Отец Иан сопроводил ее прямо к хижине Мадалены — постройке более чем скромной и переполненной обитателями. Она стояла в кучке других крестьянских изб, в беспорядке разбросанных вокруг господской усадьбы. Если бы не каменная ограда усадьбы, к которой лепились эти домики, многие из них не простояли бы и дня. В общем, поместье выглядело так, словно в нем похозяйничал злой великан. Анна знала о ночном нападении графа Франсуа на эту деревню — повреждения, нанесенные многим из этих скромных домишек, особенно тем, которым повезло угодить в самую гущу боя, до сих пор не были толком залатаны. В домике Мадалены дверной косяк был разбит ударом топора, и дверь не закрывалась достаточно плотно. Огонь, гулявший по усадьбе, обуглил бревна венцов, прилегавших к ее ограде. Требовалось вмешательство хорошего плотника — нужно было только обтесать почерневшие бревна и заменить местами на новые.
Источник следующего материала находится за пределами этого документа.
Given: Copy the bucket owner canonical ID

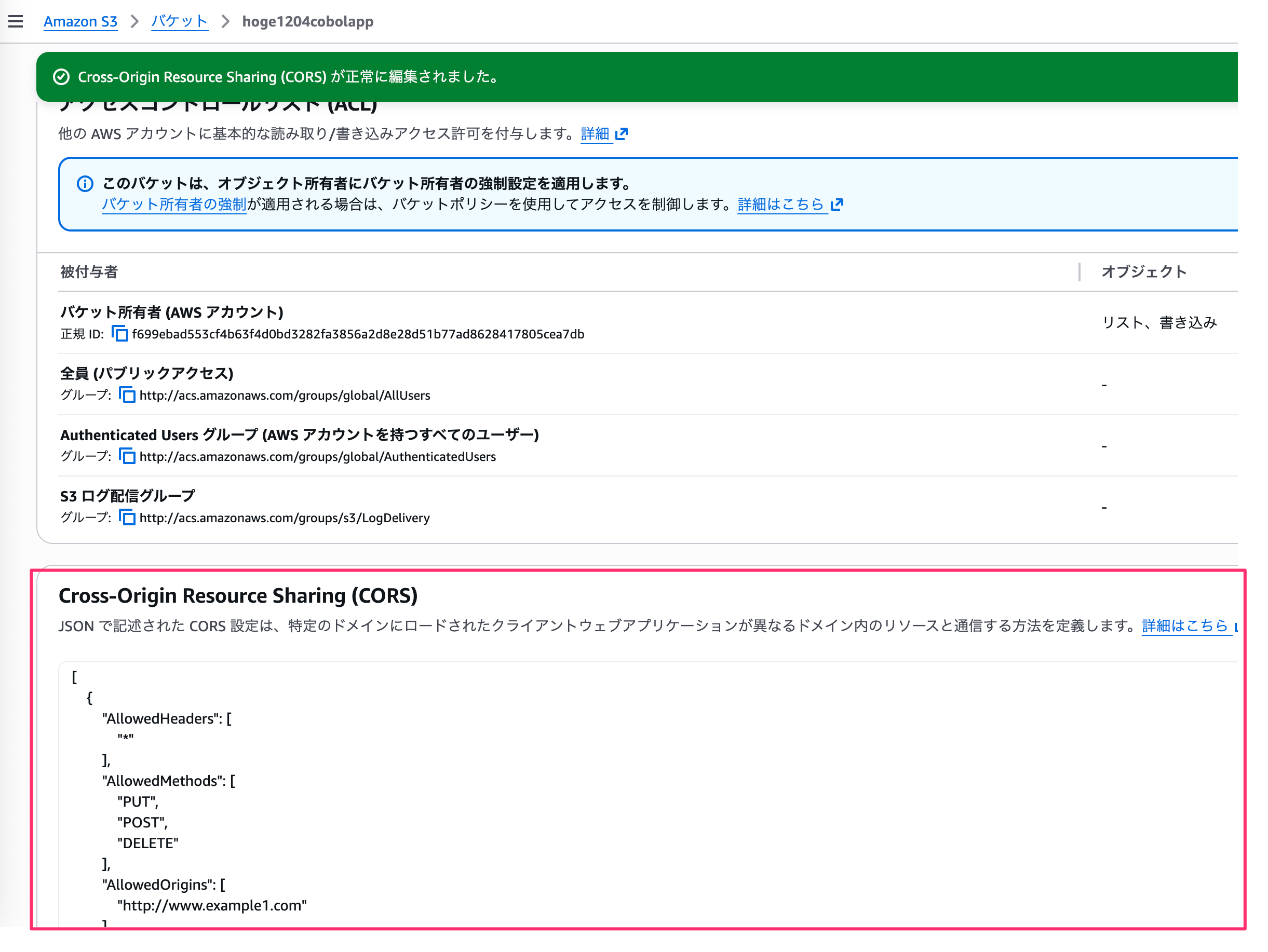Looking at the screenshot, I should click(x=119, y=334).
Но вместо этого им позволили крошиться и плесневеть, так что в прогал между стеной и венцами, в первые дни после штурма почти незаметный, теперь можно было просунуть голову, что позволяло осеннему ветру, дождю и снегу беспрепятственно проникать в крестьянское жилище. Каменную стену рядом с трещиной покрывал толстый слой зеленого мха. Зимой будет очень холодно.
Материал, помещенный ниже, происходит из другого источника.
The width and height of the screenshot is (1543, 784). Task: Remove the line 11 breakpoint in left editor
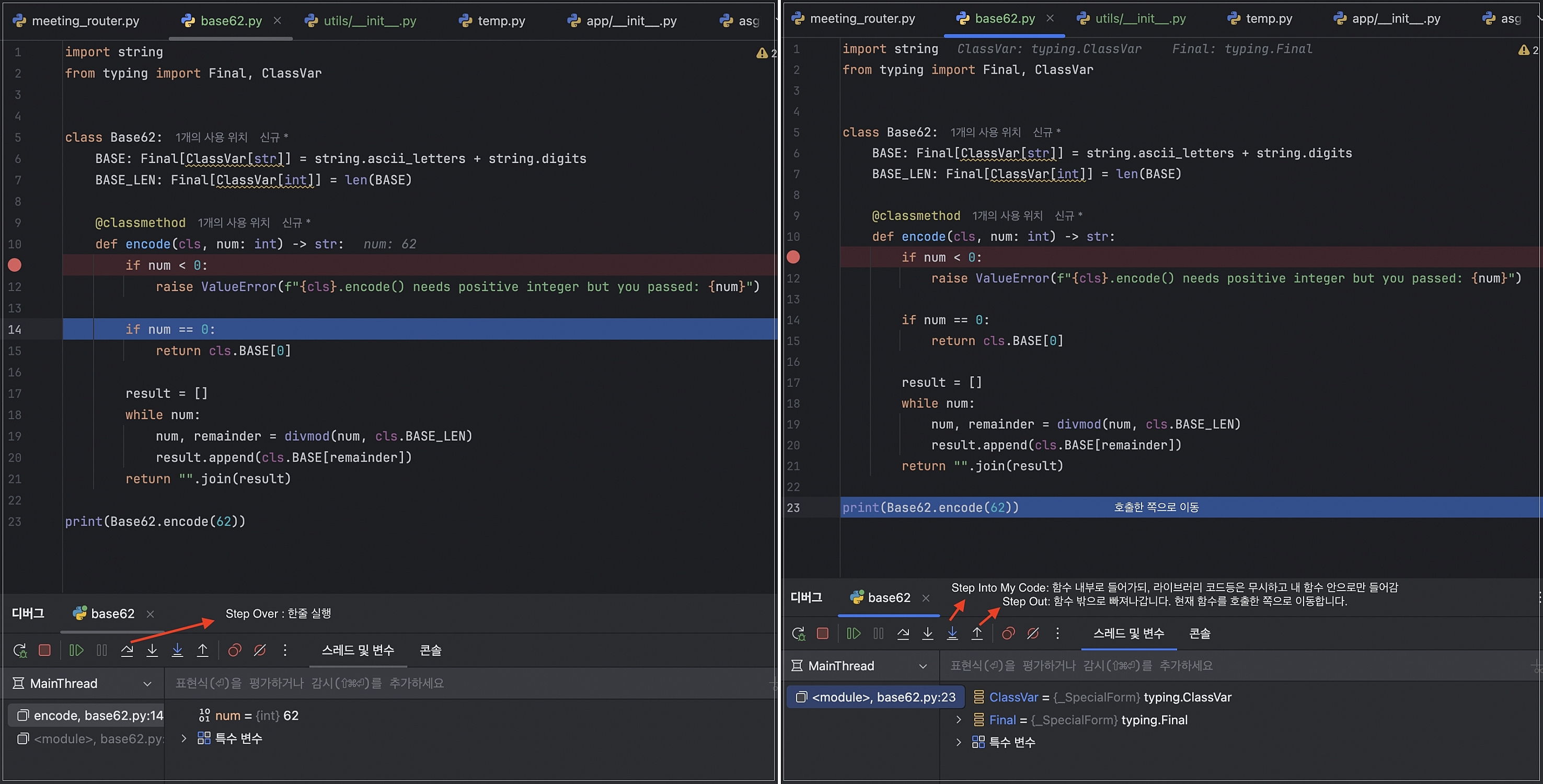(x=15, y=264)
Теплым летним утром несколько месяцев назад Анна прибыла в Кермарию. Мадалена в это время вкушала свой немудреный завтрак, состоящий из грубого черного хлеба — основной пищи крестьян, и похлебки с острым рыбным запахом, обильно сдобренной луком и репой. Она доедала свой запас овощей на зиму, зная, что скоро вырастут свежий лук, капуста и горох. Рядом с ней за столом был брат Джоэль, живший вместе с сестрою. Специальная коса для тростника стояла прислоненной к вороху скошенных стеблей, и Анна обратила внимание, что они были срезаны несколько месяцев назад и толком не высушены, так как от них сильно разило плесенью.
Узнав обоих обедающих, девушка плотнее сжала свою корзинку с пожитками и приветливо улыбнулась. Брат и сестра ответили холодными и равнодушными взглядами, и ее улыбка погасла. Их одежда теперь была еще более драной, чем в прошлый раз, еще более грязной, а лицо Мадалены совсем исхудало. Лоб ее избороздили новые морщины.
— Мадалена, это Анна, — сказал отец Иан. — Теперь ей нужна ваша помощь.
Крестьянка подняла взгляд от похлебки, испытующе взглянула на живот Анны и заявила:
— Сомневаюсь, смогу ли я помочь, святой отец. — Суровый взгляд переместился на лицо гостьи. — Ты носишь его ребенка?
Прямолинейность Мадалены покоробила Анну, которая залилась краской.
— Да. — Кто был «он», говорить не требовалось.
— Чего же он не женится на тебе?
Румянец на щеках Анны сгустился, но, не желая открывать своей тайны даже знакомым людям, Анна промолчала.